Harry Potter And The Order Of The Phoenix
EA's latest Harry Potter tie-in does a better than expected job of bringing the latest in Warner Bros' cinematic outings to console, but despite its realistic renderings of the actors and its impressive recreation of Hogwarts, the game just doesn't impress. The plot, characters and dialogue are bland recreations of the original with all the vitality, wit and magic drained from them, and where the game does deviate from the film to introduce its own elements, it becomes an exercise in tedium. Would JK Rowling really write a scene where Harry masters magic in order to clean a room, move about some portraits or help Ron with his packing?
The Xbox 360 and PlayStation renditions of the game are essentially like for like, with one or two intriguing deviations. There is of course motion sensor support in the PS3 game (derived from - but not as good as - the wand action seen in the Wii version) but as is more often than not the case, the Sixaxis controls are disabled by default, which is just as well as the analogue stick offers a far more precise spell-casting control method.
Graphically, PlayStation 3 manages to impress over a slightly disappointing Xbox 360 effort. When the game is set to 720p, it's running at full resolution with anti-aliasing. Curiously, on Xbox 360, there's no anti-aliasing readily apparent. Instead the developers have chosen to cover the entire screen with a soft blur. The end result is that while the 360 game feels smoother in terms of frame rate, PlayStation 3 looks significantly better - especially in the detail-rich areas of the game such as the Hogwarts interior. Being a third person adventure game with only a modicum of actual action, the detail over frame rate trade-off pays off here in PS3's favour.

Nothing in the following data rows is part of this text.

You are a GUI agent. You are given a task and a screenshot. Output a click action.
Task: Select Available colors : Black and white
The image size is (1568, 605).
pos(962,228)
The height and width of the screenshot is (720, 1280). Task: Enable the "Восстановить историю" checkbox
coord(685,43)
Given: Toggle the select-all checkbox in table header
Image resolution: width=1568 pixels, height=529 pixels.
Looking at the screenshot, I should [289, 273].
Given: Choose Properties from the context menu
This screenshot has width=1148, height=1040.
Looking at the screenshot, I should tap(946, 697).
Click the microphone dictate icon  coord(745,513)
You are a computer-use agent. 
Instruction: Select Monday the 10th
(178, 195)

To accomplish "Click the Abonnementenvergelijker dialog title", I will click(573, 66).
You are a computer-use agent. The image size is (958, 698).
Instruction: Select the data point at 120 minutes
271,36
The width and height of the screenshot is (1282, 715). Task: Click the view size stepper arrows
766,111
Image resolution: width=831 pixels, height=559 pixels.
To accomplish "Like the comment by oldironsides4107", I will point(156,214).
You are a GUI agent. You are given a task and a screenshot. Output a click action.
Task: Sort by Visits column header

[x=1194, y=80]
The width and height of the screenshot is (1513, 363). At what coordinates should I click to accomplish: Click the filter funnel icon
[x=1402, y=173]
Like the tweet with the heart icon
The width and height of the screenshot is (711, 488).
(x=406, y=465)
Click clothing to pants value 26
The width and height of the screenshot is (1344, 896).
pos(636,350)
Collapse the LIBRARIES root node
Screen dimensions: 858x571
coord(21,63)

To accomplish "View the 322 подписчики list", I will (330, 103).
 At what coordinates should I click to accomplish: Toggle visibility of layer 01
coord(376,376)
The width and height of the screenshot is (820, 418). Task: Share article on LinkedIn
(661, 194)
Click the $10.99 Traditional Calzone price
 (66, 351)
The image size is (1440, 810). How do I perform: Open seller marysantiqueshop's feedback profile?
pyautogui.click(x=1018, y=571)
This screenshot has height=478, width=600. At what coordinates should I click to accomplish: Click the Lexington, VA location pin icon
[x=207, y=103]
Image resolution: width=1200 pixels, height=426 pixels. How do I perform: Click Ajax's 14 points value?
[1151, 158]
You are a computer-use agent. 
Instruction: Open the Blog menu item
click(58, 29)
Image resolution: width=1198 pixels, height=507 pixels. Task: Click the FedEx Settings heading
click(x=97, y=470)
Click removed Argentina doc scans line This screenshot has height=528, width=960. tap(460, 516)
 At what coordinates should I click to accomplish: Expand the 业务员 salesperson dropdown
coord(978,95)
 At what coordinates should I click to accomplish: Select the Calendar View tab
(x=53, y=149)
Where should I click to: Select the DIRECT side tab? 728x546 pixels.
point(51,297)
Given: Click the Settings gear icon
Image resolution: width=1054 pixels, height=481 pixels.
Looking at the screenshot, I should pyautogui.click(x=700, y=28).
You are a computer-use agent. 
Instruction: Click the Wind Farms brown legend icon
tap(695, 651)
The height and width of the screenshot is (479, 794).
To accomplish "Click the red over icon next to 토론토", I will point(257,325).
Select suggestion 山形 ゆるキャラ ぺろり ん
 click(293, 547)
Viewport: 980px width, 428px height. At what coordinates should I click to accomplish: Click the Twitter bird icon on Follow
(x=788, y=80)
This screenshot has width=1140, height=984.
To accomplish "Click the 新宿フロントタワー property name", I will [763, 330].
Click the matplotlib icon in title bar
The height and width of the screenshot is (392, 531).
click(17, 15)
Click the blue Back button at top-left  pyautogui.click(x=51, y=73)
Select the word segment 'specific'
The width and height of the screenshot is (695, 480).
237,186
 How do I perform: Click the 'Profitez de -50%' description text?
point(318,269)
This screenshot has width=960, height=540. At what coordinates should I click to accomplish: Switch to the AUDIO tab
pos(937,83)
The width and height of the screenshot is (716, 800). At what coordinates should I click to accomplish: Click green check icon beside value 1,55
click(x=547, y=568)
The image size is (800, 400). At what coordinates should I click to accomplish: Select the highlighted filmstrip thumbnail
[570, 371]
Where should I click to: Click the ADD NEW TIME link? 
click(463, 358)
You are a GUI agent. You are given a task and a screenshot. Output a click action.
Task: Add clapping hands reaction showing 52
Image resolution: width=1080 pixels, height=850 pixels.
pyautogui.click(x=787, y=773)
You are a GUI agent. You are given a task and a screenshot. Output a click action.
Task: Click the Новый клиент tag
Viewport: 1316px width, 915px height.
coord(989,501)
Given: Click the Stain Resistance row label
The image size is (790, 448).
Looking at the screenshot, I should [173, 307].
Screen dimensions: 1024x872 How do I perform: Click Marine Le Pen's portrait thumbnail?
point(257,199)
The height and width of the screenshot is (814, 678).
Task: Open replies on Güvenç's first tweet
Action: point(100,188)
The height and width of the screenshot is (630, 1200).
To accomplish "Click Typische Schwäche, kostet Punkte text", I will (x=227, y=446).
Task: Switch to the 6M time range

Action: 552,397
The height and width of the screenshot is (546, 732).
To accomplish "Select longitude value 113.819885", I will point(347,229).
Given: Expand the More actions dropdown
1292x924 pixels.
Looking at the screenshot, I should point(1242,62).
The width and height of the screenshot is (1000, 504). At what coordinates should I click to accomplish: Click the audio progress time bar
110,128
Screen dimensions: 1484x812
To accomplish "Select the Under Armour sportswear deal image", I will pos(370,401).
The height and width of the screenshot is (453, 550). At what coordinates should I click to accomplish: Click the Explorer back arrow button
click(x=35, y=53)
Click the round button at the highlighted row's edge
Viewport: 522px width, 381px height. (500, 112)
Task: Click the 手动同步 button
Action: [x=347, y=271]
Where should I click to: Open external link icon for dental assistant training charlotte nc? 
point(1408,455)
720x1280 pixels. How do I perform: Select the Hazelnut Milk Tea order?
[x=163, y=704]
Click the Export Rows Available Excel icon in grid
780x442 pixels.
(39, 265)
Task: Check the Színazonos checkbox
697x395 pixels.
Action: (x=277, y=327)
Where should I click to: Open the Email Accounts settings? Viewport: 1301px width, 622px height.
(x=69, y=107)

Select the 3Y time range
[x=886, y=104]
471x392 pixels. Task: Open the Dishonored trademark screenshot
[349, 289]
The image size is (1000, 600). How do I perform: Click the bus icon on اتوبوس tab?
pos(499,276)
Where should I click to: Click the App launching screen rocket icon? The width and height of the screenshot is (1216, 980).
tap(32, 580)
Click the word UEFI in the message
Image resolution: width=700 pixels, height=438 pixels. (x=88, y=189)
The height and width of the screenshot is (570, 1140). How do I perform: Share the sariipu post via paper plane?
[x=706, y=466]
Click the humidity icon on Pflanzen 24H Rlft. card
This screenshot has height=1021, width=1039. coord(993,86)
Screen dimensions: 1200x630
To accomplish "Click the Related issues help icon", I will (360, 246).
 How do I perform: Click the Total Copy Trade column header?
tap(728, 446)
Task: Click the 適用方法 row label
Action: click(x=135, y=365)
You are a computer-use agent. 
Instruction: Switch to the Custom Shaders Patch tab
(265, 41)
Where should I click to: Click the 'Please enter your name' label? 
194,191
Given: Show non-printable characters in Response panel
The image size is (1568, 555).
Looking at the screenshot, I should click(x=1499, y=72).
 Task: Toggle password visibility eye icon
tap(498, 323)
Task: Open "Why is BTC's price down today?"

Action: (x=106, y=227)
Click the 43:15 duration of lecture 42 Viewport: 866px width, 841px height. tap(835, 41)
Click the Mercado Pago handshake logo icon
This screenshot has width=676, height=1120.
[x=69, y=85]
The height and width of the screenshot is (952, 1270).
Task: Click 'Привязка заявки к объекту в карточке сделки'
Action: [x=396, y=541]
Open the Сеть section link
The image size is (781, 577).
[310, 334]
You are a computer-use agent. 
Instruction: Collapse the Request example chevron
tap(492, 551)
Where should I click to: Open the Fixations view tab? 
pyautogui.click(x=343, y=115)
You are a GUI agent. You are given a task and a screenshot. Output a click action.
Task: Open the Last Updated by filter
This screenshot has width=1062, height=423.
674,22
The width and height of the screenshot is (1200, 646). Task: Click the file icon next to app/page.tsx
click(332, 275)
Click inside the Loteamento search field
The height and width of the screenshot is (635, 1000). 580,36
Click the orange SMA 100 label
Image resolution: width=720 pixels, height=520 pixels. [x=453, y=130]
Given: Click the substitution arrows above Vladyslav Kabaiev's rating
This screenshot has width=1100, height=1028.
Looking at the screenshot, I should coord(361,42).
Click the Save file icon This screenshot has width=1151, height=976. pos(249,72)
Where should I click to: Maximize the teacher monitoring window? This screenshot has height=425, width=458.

The Order of the Phoenix also has support for 1080p on the PlayStation 3, whereas the 360 version just seems to be using the ATI scaler to do the job (not so successfully this time, owing to the lacklustre base image it has to play with). The PS3 game definitely boasts significantly more detail and resolution than 360, but it's really tough to figure out how it's doing it. The best guess put forward so far is that it's not using anti-aliasing but instead using the two 720p frame buffers required to create it to produce a virtual 2560x720 resolution, which is then rescaled to conventional 1920x1080. Whatever the effect is, it's certainly the best pseudo-1080p effect I've seen on PS3, and one that other developers should take a look at if they're serious about getting a decent looking 'True HD' image from a native 720p game.
Colin McRae: DiRT
Codemasters' success in the driving genre is a credit to a relatively small software publisher punching well above its weight, and this latest addition to the McRae franchise does a fine job in branching out to encompass off-road automotive racing far beyond the scope of previous games in the series. But I don't know - I've just never felt any kind of soul within any of the McRae offerings, that sprinkling of gameplay magic that elevates a good game into a must-play classic. I certainly didn't feel it with DiRT on 360. Sure its level of content is immense, its graphics are by and large excellent, and the damage modeling is the best seen yet in a rally game, but what can I say - the handling just didn't grab me and the lethal combo of v-lock screen tear and occasionally awful frame drops took the sheen off the driving experience for me.
One thing's for sure though, this was one of the rare occasions where the wait for the PlayStation 3 version of the game was worthwhile. Codemasters went to work making some serious optimisations to the code, resulting in an overall driving experience that is markedly superior to the 360 offering. First of all, as has been widely reported, the frame rate - something crucial to the fluidity and response of a driving game - has been significantly improved. While there's still some screen tear and frame drops (especially when other cars are on-screen, and even worse during replays), the actual driving sections look better without the inconsistent update, and the reduced screen tear has a big impact in how solid the game looks. More importantly, the increased refresh rate helps make the controls feel that much more responsive too.
Speaking of which, the Sixaxis joypad acquits itself very well here. Codemasters hasn't bothered with any comedy stylings involving the motion sensor; the success of DiRT here is simply by virtue of the analogue triggers suiting the gameplay beautifully. Feathering the throttle in order to pull off decent drifts simply feels easier and more intuitive with the Sixaxis over and above the vanilla 360 pad.
Overall then, Codemasters has definitely got it right with this one. You get the sense they took a look at MotorStorm and realised that a basic 360 conversion wasn't going to cut it, so dug deep in order to hand in the best game possible. It's got all the looks of the 360 game (bar some tweaks to the motion blur) but it feels much better to control. That said, hand on heart, I'm still not feeling any gaming magic here, but it's clear that the franchise has a solid fanbase for a reason and those guys are going to be well taken care of with this improved conversion.